Chief Marshal Jim Kolar had concerns about how the community service component of the new fines would be enforced.
“Without the oversight of the courts, my concern is that will fall through the cracks,” he said, recommending that community service be a requirement only on the third offense for either violation.
“I feel Jim has a point, otherwise I think we’re imposing something that is not going to work,” said Brady.
“To ignore the prosecutor and the marshal is a misstep on the part of council,” said Carnevale.
Dog owners at the meeting had mixed feelings about the new fines.
“I think these fines are awful but that’s the point,” said Kim Richard in support of the ordinance.
“You’re casting a big net out, and there are people who are going to get caught in it,” who don’t deserve to be, said Chris Johnson, speaking against it.
Shawn Smith, whose widely publicized tactic of wrapping dog excrement found on his lawn in bacon, had little to say.
“I just have a series of pictures,” he told council, passing around a photo of the Elementary School playground sign that clearly states dogs are not allowed, accompanied by four more pictures of dog feces on the artificial turf there.
“If there’s not an issue with dog defecation around here then I’ll keep my mouth shut for the rest of the time I live here, which will be for the rest of my life,” he said.
Gold Run Affordable Housing Prices Set
With the Gold Run affordable housing project located at the east end of Telluride now 70 percent complete, council, acting both as itself and as the not-for-profit Block 23 Housing Corporation, on Tuesday approved pricing recommendations and maximum income thresholds on the 12 single-family homes and three duplex buildings located across the street from Wilkin Court and the Lone Tree Cemetery.
The development is the area’s first affordable housing project undertaken jointly by San Miguel County and the Town of Telluride, and each of the 18 units will be price-capped, owner-occupied and deed-restricted.
The San Miguel County Commissioners unanimously approved the same pricing and income limitation structure when it met last week.
The two one-bedroom units located in the complex are targeted for households earning 85 percent of the average median income for San Miguel County and are priced at $194,700 and $197,100.
Five two-bedroom units in the complex are targeted for households earning 105 percent of AMI and range from $268,600 to $279,200. The remaining 11 three-bedroom units target 120 percent AMI and range from $320,500 to $359,000.
Both one-bedroom units and three two-bedroom units are listed as Tier 1 properties, meaning their owners cannot earn more than 120 percent AMI to qualify to purchase them.
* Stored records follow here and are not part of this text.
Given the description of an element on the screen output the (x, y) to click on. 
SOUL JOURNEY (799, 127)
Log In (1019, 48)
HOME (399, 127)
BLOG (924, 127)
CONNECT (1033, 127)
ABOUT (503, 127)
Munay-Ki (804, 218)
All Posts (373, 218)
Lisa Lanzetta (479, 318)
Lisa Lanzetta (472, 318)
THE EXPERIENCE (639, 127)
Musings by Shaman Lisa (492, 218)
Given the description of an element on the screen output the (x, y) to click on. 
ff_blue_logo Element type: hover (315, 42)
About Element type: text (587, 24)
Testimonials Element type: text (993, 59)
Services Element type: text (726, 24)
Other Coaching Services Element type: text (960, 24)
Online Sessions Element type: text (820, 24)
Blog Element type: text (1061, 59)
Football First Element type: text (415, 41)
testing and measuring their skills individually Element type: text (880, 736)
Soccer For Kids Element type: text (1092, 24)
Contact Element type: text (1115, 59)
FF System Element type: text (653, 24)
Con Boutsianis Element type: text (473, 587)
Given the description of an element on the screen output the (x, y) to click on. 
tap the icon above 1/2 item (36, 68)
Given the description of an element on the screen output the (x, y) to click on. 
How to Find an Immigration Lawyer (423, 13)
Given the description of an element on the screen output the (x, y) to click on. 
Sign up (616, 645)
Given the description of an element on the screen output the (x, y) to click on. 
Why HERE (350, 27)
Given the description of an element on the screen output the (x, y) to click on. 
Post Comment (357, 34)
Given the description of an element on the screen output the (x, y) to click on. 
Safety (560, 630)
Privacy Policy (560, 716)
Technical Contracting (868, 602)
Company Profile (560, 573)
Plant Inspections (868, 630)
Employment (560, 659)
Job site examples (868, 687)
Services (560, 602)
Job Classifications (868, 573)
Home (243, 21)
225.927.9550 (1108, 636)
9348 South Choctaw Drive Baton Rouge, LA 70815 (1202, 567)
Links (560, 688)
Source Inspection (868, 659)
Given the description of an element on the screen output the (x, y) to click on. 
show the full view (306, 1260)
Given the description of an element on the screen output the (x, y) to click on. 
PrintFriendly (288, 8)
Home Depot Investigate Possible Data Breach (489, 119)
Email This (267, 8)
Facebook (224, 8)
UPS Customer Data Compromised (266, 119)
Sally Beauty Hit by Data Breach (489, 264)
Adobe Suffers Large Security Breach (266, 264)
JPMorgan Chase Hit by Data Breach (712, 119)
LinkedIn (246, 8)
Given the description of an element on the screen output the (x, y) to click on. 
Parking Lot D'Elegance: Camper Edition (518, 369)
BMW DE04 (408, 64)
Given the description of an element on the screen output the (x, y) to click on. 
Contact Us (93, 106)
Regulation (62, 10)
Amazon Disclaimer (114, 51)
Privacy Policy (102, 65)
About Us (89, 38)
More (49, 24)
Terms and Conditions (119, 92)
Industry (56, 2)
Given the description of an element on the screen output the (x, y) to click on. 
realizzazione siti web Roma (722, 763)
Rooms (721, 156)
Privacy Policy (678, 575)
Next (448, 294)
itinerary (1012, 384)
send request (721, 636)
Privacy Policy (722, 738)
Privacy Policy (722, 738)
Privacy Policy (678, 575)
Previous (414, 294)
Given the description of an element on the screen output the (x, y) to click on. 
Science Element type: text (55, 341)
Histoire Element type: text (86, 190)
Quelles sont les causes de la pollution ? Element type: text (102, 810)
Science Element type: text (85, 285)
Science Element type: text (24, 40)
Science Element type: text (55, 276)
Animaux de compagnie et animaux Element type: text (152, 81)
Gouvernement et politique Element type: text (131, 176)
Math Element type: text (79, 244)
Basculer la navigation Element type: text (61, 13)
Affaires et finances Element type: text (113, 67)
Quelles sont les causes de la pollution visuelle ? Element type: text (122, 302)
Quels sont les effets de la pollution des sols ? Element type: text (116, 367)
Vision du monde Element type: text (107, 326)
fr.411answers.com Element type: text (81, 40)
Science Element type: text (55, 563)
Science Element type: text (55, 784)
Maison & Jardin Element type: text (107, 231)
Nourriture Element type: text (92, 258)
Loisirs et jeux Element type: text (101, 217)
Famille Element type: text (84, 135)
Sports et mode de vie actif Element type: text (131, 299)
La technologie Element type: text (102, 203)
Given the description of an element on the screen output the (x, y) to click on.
The remaining two- and three-bedroom units are considered Tier 2, which carries a maximum income threshold of 150 percent AMI.
One of the two-bedroom units will be sold to the Telluride R-1 School District for use by their employees, and the remainder will be sold to qualified candidates through a lottery process that is scheduled to commence on Aug. 27.
Bear Creek Preserve Annexed, Zoned
Six parcels of open space totaling about 382 acres, located south of Town Park in Lower Bear Creek and collectively known as the Bear Creek Preserve, officially became part of the town on Tuesday when council unanimously approved the second reading of an ordinance to annex the property into its corporate and municipal boundaries.
In another vote, council also approved the second reading of an ordinance to amend the town’s zone district map to zone the parcels into the Open Space Conservation Easement Zone District created last year for purposes of preserving the Valley Floor as open space and protecting it from future development.
In a third and final action related to the matter council also unanimously approved a resolution to amend the 2006 Master Plan Land Use Map to incorporate the newly annexed parcels.
The land is protected from development and commercial use by a conservation easement held by the local San Miguel Conservation Foundation, and was part of unincorporated San Miguel County prior to the annexation.